_Directions for this task_:
As the answer, give every line of the records that includes the word "Guia".

Stored records
=== Section Start ===

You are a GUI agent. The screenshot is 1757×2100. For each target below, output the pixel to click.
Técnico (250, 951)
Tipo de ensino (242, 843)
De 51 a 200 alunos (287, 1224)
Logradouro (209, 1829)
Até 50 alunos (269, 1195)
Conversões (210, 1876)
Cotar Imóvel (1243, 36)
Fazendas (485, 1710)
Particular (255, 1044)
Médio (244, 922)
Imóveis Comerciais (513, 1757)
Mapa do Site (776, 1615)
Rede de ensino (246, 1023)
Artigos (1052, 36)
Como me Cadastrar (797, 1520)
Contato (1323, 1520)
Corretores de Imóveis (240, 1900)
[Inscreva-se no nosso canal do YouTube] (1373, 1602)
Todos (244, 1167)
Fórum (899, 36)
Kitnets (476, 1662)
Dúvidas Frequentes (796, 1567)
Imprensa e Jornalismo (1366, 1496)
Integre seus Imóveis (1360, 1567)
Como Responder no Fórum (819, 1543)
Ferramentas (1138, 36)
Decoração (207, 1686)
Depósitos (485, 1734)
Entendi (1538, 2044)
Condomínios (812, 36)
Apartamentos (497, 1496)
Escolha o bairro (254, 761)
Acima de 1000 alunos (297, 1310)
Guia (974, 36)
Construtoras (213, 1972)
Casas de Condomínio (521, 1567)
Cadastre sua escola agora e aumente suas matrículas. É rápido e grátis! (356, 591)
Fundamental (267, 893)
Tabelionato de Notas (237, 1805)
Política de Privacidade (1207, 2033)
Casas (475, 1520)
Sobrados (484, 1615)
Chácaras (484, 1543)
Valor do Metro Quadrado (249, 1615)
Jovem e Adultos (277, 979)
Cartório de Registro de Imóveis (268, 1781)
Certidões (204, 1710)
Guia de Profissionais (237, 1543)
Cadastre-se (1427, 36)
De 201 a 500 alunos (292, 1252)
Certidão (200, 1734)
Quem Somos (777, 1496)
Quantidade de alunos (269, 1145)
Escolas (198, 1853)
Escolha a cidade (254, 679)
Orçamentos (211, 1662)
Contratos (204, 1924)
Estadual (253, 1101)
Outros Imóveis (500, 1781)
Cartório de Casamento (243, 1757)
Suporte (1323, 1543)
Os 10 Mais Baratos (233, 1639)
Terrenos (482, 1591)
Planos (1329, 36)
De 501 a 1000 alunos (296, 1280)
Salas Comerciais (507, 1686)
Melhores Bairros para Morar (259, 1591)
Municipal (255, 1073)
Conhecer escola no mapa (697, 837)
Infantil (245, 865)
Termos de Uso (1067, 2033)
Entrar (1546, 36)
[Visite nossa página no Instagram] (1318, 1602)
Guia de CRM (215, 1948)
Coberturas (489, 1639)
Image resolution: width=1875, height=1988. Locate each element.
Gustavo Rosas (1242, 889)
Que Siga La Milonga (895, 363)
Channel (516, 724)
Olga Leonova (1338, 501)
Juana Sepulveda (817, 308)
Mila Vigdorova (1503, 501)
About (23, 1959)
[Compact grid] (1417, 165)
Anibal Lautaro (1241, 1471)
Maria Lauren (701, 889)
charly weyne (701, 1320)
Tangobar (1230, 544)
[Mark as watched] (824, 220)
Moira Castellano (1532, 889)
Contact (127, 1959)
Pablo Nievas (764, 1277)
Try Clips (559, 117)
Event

=== Section End ===

_Answer to this problem_:
Guia (974, 36)
Guia de Profissionais (237, 1543)
Guia de CRM (215, 1948)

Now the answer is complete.